For the past several months we have been working on a ground-up rewrite of the Java Plug-In, which provides applet support in the browser. The new plugin has a radically different architecture and is effectively Java Web Start for applets. Multiple applets continue to run in the same JVM instance, but you can request a JRE version or JVM command-line arguments (like -Dsun.java2d.noddraw=true) on a per-applet basis, in which case a new JVM is launched to satisfy those requests.
The new plug-in is available right now for early access testing at https://jdk6.dev.java.net/6uNea.html . Release notes can be found at https://jdk6.dev.java.net/plugin2/ .
As you might imagine, it was designed with the specific goal in mind of executing JOGL content reliably in the web browser. I am pleased to say that we have achieved this goal.

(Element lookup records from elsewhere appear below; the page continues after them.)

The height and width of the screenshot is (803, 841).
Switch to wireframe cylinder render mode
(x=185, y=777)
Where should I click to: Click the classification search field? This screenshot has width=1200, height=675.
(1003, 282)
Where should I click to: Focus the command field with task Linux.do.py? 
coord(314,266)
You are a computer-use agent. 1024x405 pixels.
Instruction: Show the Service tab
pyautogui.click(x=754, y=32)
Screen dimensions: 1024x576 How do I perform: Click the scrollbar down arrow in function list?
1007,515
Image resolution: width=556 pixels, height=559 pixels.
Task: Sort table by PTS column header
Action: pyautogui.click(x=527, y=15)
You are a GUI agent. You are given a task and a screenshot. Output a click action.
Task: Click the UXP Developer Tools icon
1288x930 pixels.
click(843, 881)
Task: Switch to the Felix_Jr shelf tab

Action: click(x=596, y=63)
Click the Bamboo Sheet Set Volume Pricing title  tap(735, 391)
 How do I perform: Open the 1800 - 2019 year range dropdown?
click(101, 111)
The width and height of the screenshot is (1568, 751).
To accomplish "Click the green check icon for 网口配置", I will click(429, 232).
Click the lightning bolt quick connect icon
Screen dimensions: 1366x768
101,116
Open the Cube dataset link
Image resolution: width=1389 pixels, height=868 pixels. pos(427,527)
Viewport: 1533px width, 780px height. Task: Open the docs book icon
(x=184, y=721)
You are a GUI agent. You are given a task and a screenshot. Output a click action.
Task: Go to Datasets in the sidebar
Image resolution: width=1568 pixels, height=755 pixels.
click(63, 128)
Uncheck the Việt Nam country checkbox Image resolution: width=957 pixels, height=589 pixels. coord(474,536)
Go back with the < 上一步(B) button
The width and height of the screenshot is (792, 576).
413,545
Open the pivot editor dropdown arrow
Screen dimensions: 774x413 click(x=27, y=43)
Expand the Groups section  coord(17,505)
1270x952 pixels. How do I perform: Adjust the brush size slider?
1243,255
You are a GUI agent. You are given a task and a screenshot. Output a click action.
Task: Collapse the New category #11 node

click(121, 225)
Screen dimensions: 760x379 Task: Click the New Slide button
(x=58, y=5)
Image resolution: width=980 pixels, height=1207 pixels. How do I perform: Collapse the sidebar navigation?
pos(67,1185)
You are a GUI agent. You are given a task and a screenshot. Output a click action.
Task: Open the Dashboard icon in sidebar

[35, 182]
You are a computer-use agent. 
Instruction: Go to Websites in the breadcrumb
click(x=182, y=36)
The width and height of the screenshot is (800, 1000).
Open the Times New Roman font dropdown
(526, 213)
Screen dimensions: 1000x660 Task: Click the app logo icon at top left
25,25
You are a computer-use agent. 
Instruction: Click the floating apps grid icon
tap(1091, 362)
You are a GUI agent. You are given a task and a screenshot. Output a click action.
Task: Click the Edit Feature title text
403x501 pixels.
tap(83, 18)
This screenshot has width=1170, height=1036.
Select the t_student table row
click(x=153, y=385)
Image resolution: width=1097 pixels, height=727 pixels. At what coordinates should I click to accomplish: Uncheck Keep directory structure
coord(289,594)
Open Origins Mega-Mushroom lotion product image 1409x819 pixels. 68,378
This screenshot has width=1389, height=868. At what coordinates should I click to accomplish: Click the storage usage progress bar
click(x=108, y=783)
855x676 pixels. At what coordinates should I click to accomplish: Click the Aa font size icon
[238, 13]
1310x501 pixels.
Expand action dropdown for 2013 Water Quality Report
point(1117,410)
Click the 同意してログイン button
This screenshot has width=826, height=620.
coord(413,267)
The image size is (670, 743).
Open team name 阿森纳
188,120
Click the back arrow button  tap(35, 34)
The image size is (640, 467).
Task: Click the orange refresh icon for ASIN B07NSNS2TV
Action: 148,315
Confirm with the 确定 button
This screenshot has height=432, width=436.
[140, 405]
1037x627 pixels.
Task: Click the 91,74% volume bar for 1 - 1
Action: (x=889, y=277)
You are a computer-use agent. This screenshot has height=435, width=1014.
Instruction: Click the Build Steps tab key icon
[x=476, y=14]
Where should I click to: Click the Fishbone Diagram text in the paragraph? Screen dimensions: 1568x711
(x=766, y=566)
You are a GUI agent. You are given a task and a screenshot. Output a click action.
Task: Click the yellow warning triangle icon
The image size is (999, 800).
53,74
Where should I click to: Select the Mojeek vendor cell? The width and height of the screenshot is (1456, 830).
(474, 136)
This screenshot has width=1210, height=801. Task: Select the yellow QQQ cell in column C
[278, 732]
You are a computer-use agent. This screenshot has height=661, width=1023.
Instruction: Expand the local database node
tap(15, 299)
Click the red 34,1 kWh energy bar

The current build of 6u10 is build 12. The following build, 13, will support launching applets directly from JNLP files. This means that deployment as an applet via the Java Plug-In and deployment as an application via Java Web Start will be basically identical. You can pull in JOGL and other JNLP extensions directly into applets. JRE version requests and JVM command-line arguments specified in the JNLP file apply equally to both applications and applets.
I’m very excited about the possibilities the new plug-in provides and hope you will be too. Please take a look and see whether it satisfies your needs. If so, please try it out and provide feedback on either the Java Plug-In forum at http://forums.java.net/jive/forum.jspa?forumID=77 or on the 6uN early access forum at http://forums.java.net/jive/forum.jspa?forumID=119 .
Demos will be coming in a few weeks that showcase the new JNLP support for applets and what it enables.